CPU scheduling algorithms
From round-robin to MLFQ, CFS, EEVDF, and SCHED_DEADLINE. Plus the practical knobs: nice, cgroups, RT throttling.
What a scheduler must decide
Three questions, every scheduling tick:
- Which task runs next?
- For how long?
- On which CPU?
The answers trade off three goals: fairness (every task gets its share), latency (interactive tasks wake quickly), and throughput (don't waste CPU on switching). No algorithm wins all three.
Algorithm history in 90 seconds
- FCFS (first-come first-served): non-preemptive. Long jobs block short ones (convoy effect).
- SJF/SRTF (shortest job first): optimal average wait time, requires future knowledge.
- Round Robin: time slices, fair-ish, but uniform slice size is wrong if tasks have different needs.
- Multilevel Feedback Queue (MLFQ): multiple priority queues, jobs that use full slice get demoted, jobs that yield stay high. Heuristic for "interactive vs batch." Solaris and old Linux used variants.
- Lottery and stride scheduling: each task gets tickets, scheduler picks proportionally.
- CFS: weighted fair queueing on virtual runtime. Linux 2.6.23 to 6.5.
- EEVDF: earliest eligible virtual deadline first, adds latency knob. Linux 6.6+.
CFS in detail
CFS treats CPU like a fluid: every runnable task accumulates "wall time it has used" weighted by its priority. The weight for a task with nice value n is 1024 * 1.25^(-n), so nice -20 has weight ~88761 and nice +19 has weight ~15. A task's vruntime increments at real_time * NICE_0_LOAD / task_weight.
The runqueue is a red-black tree keyed by vruntime. Leftmost = smallest vruntime = "behind" = should run next. When a task runs, its vruntime grows; eventually another task is leftmost and we switch.
Sleep handling: when a task sleeps, its vruntime is frozen. When it wakes, the kernel adjusts vruntime to max(vruntime, min_vruntime - sched_latency/2) so it does not get an unbounded boost from sleeping forever. This is the wakeup preemption logic.
Key tunables in /proc/sys/kernel/:
sched_min_granularity_ns: minimum time a task runs before considering preemption. Default 2.25ms.sched_latency_ns: target window in which all runnable tasks should run once. Default ~18ms.sched_wakeup_granularity_ns: how much vruntime advantage a waking task needs to preempt the current task.
For server workloads, longer min_granularity (10-20ms) reduces context switches and helps throughput. For desktop/interactive, the shorter defaults help.

Data records >>
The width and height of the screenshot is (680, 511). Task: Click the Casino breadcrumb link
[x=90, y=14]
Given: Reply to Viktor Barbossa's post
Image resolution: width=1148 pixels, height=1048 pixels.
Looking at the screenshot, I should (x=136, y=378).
==
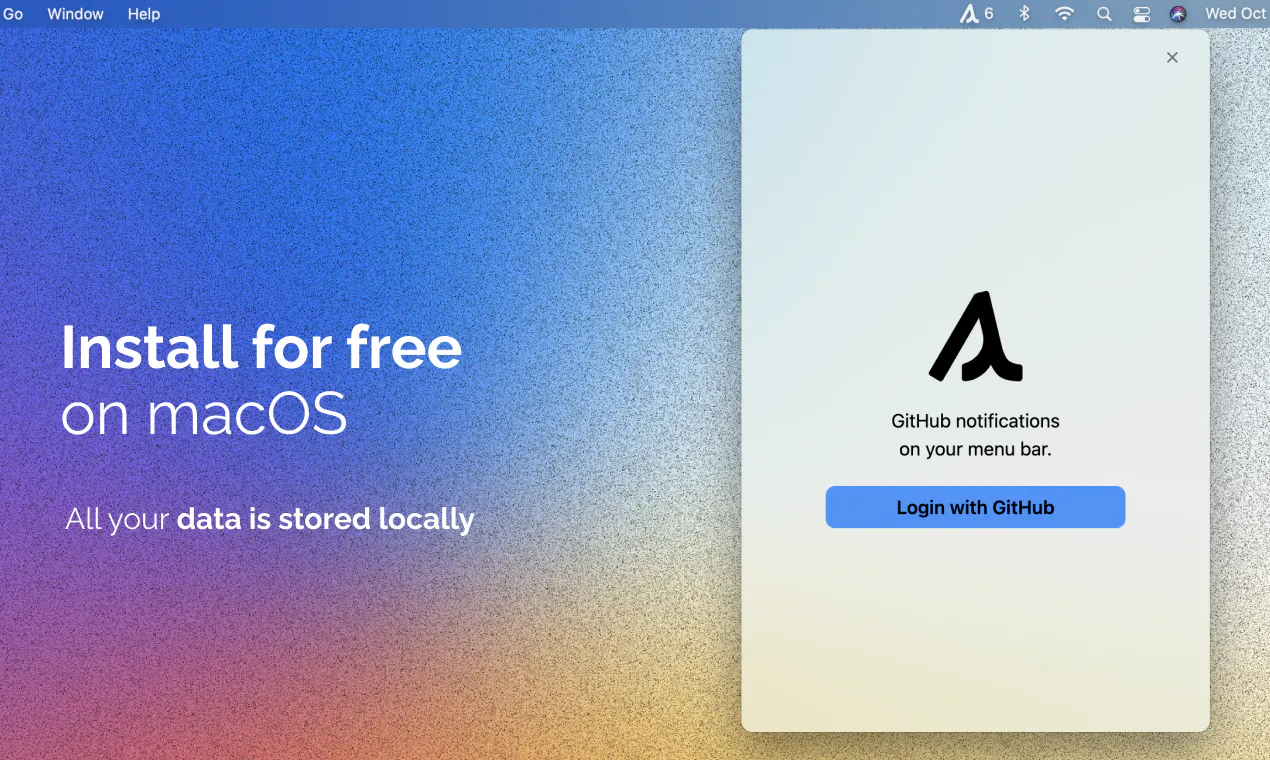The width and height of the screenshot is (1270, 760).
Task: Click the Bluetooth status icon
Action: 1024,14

What is asked >>
1. In the records, reproduce word for word every line from the one containing "The width and height of the screenshot is (680, 511)." up to and including the one containing "Looking at the".
2. Continue the page on CPU scheduling algorithms from the point where it ends.

Response list >>
1.
The width and height of the screenshot is (680, 511). Task: Click the Casino breadcrumb link
[x=90, y=14]
Given: Reply to Viktor Barbossa's post
Image resolution: width=1148 pixels, height=1048 pixels.
Looking at the screenshot, I should (x=136, y=378).

2.
EEVDF: adding a latency dimension
CFS only let you control weight (via nice). It assumed all tasks wanted the same latency. EEVDF (Eligible Virtual Deadline First, Linux 6.6, by Peter Zijlstra) adds a per-task latency_nice knob.
Each task has a virtual deadline: vruntime + slice / weight. The scheduler picks the eligible task with the earliest virtual deadline. Eligibility comes from a "virtual lag" concept: a task is eligible if it has fallen behind its fair share.
The practical upshot: you can have two equally-weighted tasks where one preempts faster because its slice is smaller (lower latency_nice). Without giving up CPU share. CFS couldn't do this without lying about weight.
Real-time scheduling classes
Real-time means "the kernel will not preempt me except for a higher RT task." It does NOT mean fast. A SCHED_FIFO task is slower per-instruction than a SCHED_NORMAL task because cache effects are the same; the win is determinism.
SCHED_FIFO
- 99 priority levels, 1 (low) to 99 (high).
- A FIFO task runs until it: blocks, yields, or a higher-priority RT task becomes runnable.
- Same-priority FIFO tasks form a FIFO queue; new arrivals do NOT preempt.
SCHED_RR
- Same as FIFO, but same-priority tasks share via round-robin with a default 100ms quantum.
SCHED_DEADLINE
- Specify (runtime, deadline, period). Kernel admits if total bandwidth permits.
- Implemented as Earliest Deadline First (EDF) with Constant Bandwidth Server (CBS) for isolation.
- Strictly more powerful than FIFO/RR; the modern choice for real-time.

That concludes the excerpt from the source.